> **Testo originale**
———
Del resto, in politica, si combatte contro qualcun altro, non contro un concetto.
Nella Storia, dunque, il criterio che regola l’affermarsi o il sopravvivere di una “linea strategica” non è dunque unicamente quello della corretta impostazione teorica posta a guida dell’azione politica
(conoscenza e saggia utilizzazione delle legge fondamentali del sistema
teorico, senza cui non si dà neppure la possibilità di un agire
politico mirante a un obiettivo di trasformazione sociale). Un ruolo
altrettanto decisivo – se non più, agli effetti pratici – è ricoperto da
un criterio assai più brutale: la soluzione più adatta in determinate condizioni.
Il
conflitto reale agisce insomma esattamente come la selezione naturale
di Darwin (non a caso l’unico studioso “di pari livello” citato da
Engels nel discorso per la morte di Marx), spazzando via tutte le forme,
i soggetti, le organizzazioni o gli uomini che non riescono a
sopravvivere nella competizione concreta con il capitalismo.
Abbiano o no la “giusta impostazione teorica”, così come il più grande
genio del pianeta può morire attraversando la strada sulle strisce...
Naturalmente
“la soluzione più adatta” non è per forza la più bella, piacevole,
perfettamente corrispondente ai dettami della teoria. Anzi. Le
variazioni richieste dalle infinite specificità storico-culturali, oltre
che dal concreto procedere del conflitto in una determinata area,
spingono per una differenziazione accentuata rispetto all’unitarietà
ideale dell’obiettivo (il superamento del modo di produzione
capitalistico).
Insomma: l’organizzazione, il partito, il movimento popolare “più adatto” può non essere “il più marxista” in circolazione, ma “solo” il soggetto che impedisce o ritarda al massimo il ritorno dell’ancien regime,
quello che difende meglio alcune conquiste, che non arretra davanti a
nessuna pressione, o addirittura quello che può vincere in certe
condizioni. Difficile sottovalutarne l’utilità temporanea, pur con questi limiti...
Ma se “il più adatto” disegna a propria immagine la teoria, quest’ultima non ne può uscire sana, nemmeno con le migliori intenzioni; anzi, con risultati opposti al desiderato... Tutte le caratteristiche che rendono temporaneamente vincente una soluzione storicamente determinata vengono in quel caso elevate a virtù assolute, immodificabili e dunque inadatte a resistere al cambiamento delle circostanze.
———
> **Dati mostrati**
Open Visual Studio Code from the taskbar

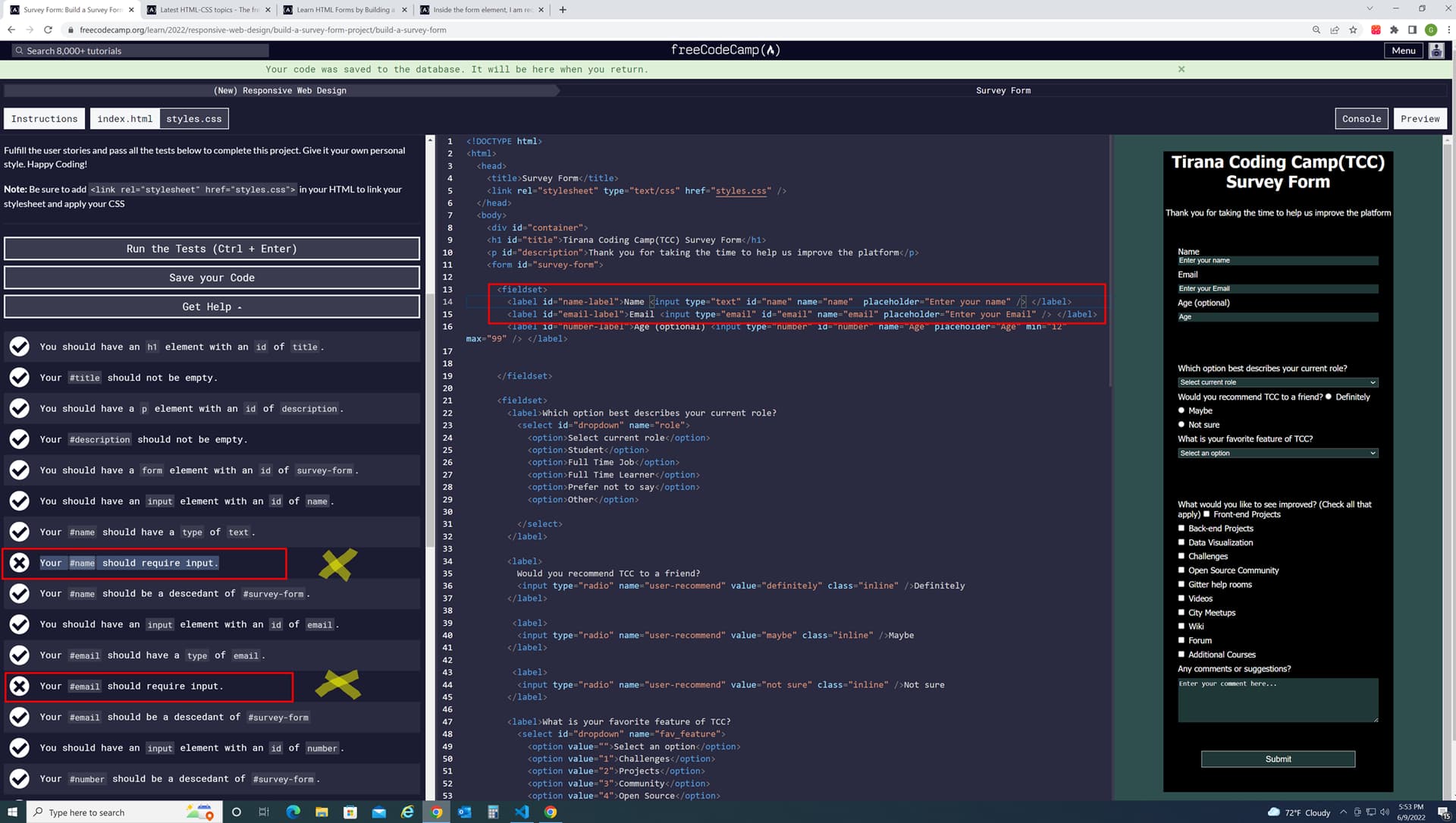pos(522,812)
———
> **Cosa fare**
[a] Elenca tutte le persone citate per nome nel testo originale.
[b] Traduci in inglese questa frase del testo originale: "Del resto, in politica, si combatte contro qualcun altro, non contro un concetto."

> **Soluzioni svolte**
[a] Darwin, Engels, Marx

[b] After all, in politics one fights against someone else, not against a concept.